OPINIóN
Actualizado 11/12/2020
Mercedes Sánchez

Cabría pensar que la inspiración, ese impulso creativo que enciende nuestra mente y hace que una idea se enganche a otra, es algo automático, y que sólo es cuestión de apretar un interruptor, un día determinado, a una hora previamente estipulada, para que todo se conecte y, de pronto, todo comience a fluir.

El proceso de creación es mucho más complejo, y tiene mucho que ver con nuestro estado interior, en una parte, y en otra, con todo aquello que nos rodea.

Una noticia, un hecho, una molestia, un enfado, un dolor, pueden impulsar una gran ocurrencia, ser fuente de estímulo y conexión y, a la vez, convertir nuestro espacio interno en un páramo, en pura inhibición, en sequía.

En ocasiones necesitamos procesar nuestras vivencias, lamer nuestras heridas, colocar nuestros desvelos, y cuando cada cosa está en su lugar, se nos permite, la escritura es así, sacar todo eso de forma ordenada, emotiva, emocional, intensa, y desparramarnos hechos palabras, volcarnos convertidos en papel, en saeta o desgarro, en poema o insomnio, en sinsabor o cicatriz.

Del mismo modo, una amplia vivencia, un vasto sentimiento, la dimensión del amor o la alegría, nos convierten en un inmenso paisaje lleno de colorido que corre como manantiales a comunicarse a otros, con cumplido afán, siendo cada palabra insuficiente, necesitando más adjetivos y mucho más precisos para definir, para contagiar, para transmitir? Nada es suficiente cuando el alma está plena y deseosa de fundir su alegría con los demás.

La inspiración es muy caprichosa, pues brota, nace de manera imprevisible, natural, sin premeditación, sin esquema ni hoja de ruta. Es un proceso totalmente espontáneo, casual, incluso diría ocasional, que permite salir de sí cuando se ha buceado dentro de uno mismo o en las grandes o pequeñas situaciones que existen alrededor, a veces para ser captadas y compartidas, en ocasiones para ser denunciadas, reflexionadas, o simplemente procesadas.

En este mundo en el que diariamente estamos tan sometidos a gran cantidad de estímulos de todo tipo, todo lo que nos rodea nos produce vivencias momentáneas que suelen pasan desapercibidas en unos días, incluso en unas horas. No obstante, con frecuencia, sean positivas o negativas, se recogen en algún lugar de nosotros mismos, ocasionando una desazón interna que lucha por salir. A veces, escribimos textos fluidos y perfectos en el aire durante un simple paseo, agolpándose las ideas en lo que se espera el verde de un semáforo, pero al llegar a casa e intentar reproducirlos las teclas huyen de nuestros dedos y las palabras se entierran en lugares ignotos, para siempre, con su título, sus conceptos encadenados, en una mazmorra de luto prisioneros de no se sabe qué.

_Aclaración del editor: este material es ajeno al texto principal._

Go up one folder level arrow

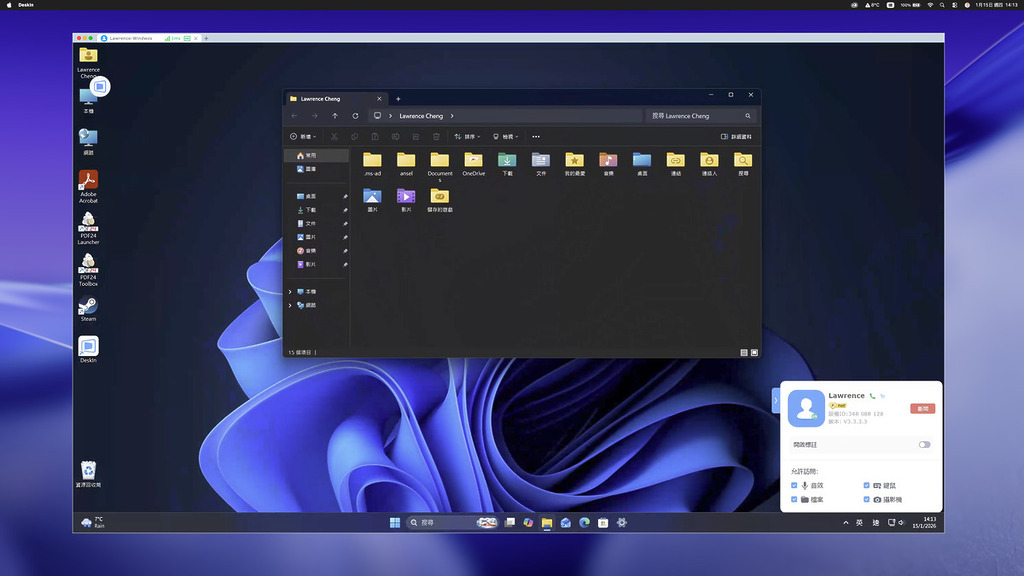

La inspiración es quebradiza, ala de libélula, frágil y delicada, y se dispersa en un segundo, incluso a mitad de un escrito nacido como surtidor: una gota de sudor, un escalofrío, un suspiro, un sonido lejano, apenas perceptible, hacen que todo se deshaga, se pare, se detenga, se aborte, y desparezca el arrebato, el impulso, la iluminación, el soplo, el entusiasmo, la lucidez, el halo invisible que nos une al cosmos.

En otras etapas, es todo lo contrario. Una imagen lleva a otra, una letra hace florecer decenas, se unen formando ramilletes, parece que un ser dentro de nosotros, una voz interior, un hechizo, nos dicta cada cosa que vamos escribiendo sin parar, sin corregir, sin pausa, sin descanso, sin aliento.

Y al releer, cada letra está en su sitio, cada sentimiento expresado, cada afán recogido. Entonces, tras ese hálito de agotamiento, ejercicio intenso, queda ese buen sabor, ese descanso, remanso de paz, de habernos sentido abrazados, de nuevo, por la magia de la inspiración.